** Exercise requirements **
1. Print the part of the church history article below, starting at "Well, praise God, the" and ending at "for twenty years.".
2. Carry on the church history article below from where it stops, ignoring the lines that follow it.

** Passage provided **
Two thousand years of Christianity – Theology and politics

Jonathan Bayes
Jonathan Bayes Pastor of Stanton Lees Chapel.
01 June, 2000 6 min read
Emporer Constantine

Everything changed for the church in AD 313, when the Edict of Milan allowed complete freedom for Christian worship. The previous year the Emperor Constantine had decided to make Christianity the official religion of the Empire.

Some would say that Constantine was converted. However, it is unlikely that he was truly born again. He merely saw political advantage in making Christianity the ‘established’ faith. The changed situation soon became evident. In 315 Christian symbols began to appear on Roman coins, and by 323 the remaining pagan symbols finally disappeared.

Council of Nicaea

In some ways this change in status was a blessing for the church. The end of persecution led to great growth, though it also meant an increase in nominalism. However, the down-side was seen especially in the way that emperors began to view themselves as heads of the church as well as the state. There was a real danger that the church would come under political control. Despite that, we see wonderful evidence of God’s overruling providence in the way that doctrinal disputes were settled. Biblical truth was preserved, when it could so easily have been lost.

Nicea

Take the Council of Nicaea, for instance. This was convened by Constantine because there was disagreement in the church over the person of Christ. Some people maintained that Christ was fully divine. Others, called Arians, taught that he only resembled God: he was a creature, the highest creature to be sure, but still only a creature.

The proceedings began in June 325. About 300 representatives were present from congregations throughout the Empire. Constantine presided. He barely understood the issue, and hardly cared which doctrine prevailed. His main concern was that everyone should agree, whatever was decided.

Well, praise God, the truth prevailed. By the time the representatives were travelling home two months later, a creed had been agreed teaching that Jesus Christ is the eternal Son of the Father, that he was active in the creation of the world, and that he became a human being in order to save us. God had overruled and preserved the church from error.

Truth upheld

Constantine burning Arian books

This does not mean that the Arians gave up. When Constantine died in 337, the Empire was divided between his two sons. However, while one of them favoured the true faith upheld at Nicaea, the other sided with the Arians. This led to a further period of wrangling and controversy, which was not brought to an end until Constantine’s sons had been dead for twenty years.

It was May 381 when the reigning emperor, Theodosius, summoned a Council at Constantinople. The 150 representatives who attended reaffirmed the teaching agreed at Nicaea, and Arianism soon all but died out.

** Dataset extract **
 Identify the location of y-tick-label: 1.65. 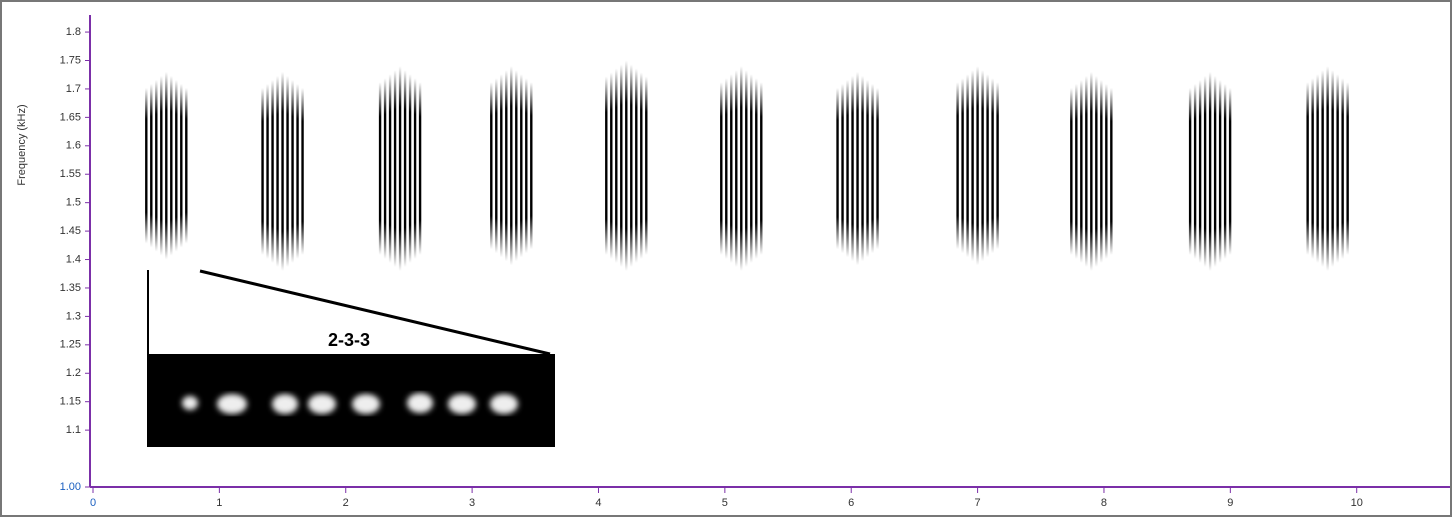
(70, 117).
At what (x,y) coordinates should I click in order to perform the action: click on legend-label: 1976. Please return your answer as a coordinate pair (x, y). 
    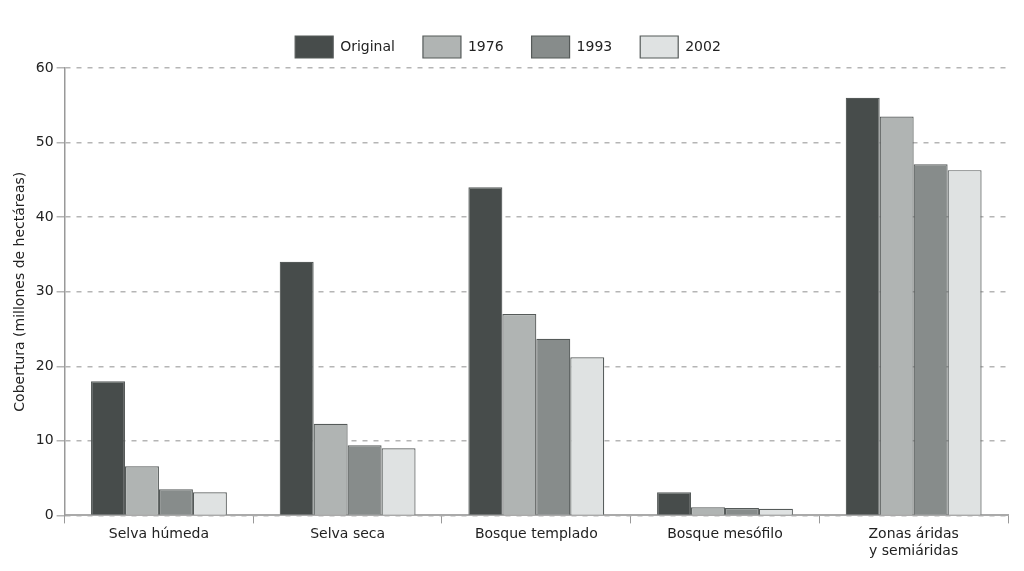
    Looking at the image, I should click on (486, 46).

** Answers **
1.
Well, praise God, the truth prevailed. By the time the representatives were travelling home two months later, a creed had been agreed teaching that Jesus Christ is the eternal Son of the Father, that he was active in the creation of the world, and that he became a human being in order to save us. God had overruled and preserved the church from error.

Truth upheld

Constantine burning Arian books

This does not mean that the Arians gave up. When Constantine died in 337, the Empire was divided between his two sons. However, while one of them favoured the true faith upheld at Nicaea, the other sided with the Arians. This led to a further period of wrangling and controversy, which was not brought to an end until Constantine’s sons had been dead for twenty years.

2.
The dispute over the person of Christ was to erupt again 60 years later. It raged for 10 years, until another Council met at Chalcedon during October 451. This time 520 representatives were present. Again the truth put into words at Nicaea was upheld.

This Council gave the church a statement of the doctrine of the person of Christ which still remains the standard definition. It taught that Jesus Christ was only one person, yet he had two natures, divine and human, both perfect and complete, and not somehow mixed to become a third essence. It taught that Christ’s human nature was sinless, that he was eternal as God, but that he had a beginning in time as a human, coming into the world to save us.

Essential basis

We recognise this as the essential basis of the gospel. Jesus only has power to save if he really is God, and he is only able to save us if he is completely human, but sinless. The definition agreed at Chalcedon began, ‘We all with one voice confess our Lord Jesus Christ’. And ever since, the true church everywhere has rejoiced to confess him true God, really human, our wonderful Saviour. Again we see the marvellous providence of God: in circumstances of political control the truth was protected and maintained.

The history of the church in Western Europe for the next 150 years was dominated by two men, both Bishops of Rome, Leo (bishop from 440-461), and Gregory (590-604).

Leo actually played an important part at Chalcedon, although he was not there. Circumstances prevented him from attending. So on 26 June 451 he sent to the Council a work of his, known as The Tome, in which he laid down ‘the loyal and pure confession’ of the doctrine of the person of Christ. The final statement at Chalcedon drew heavily on Leo’s Tome.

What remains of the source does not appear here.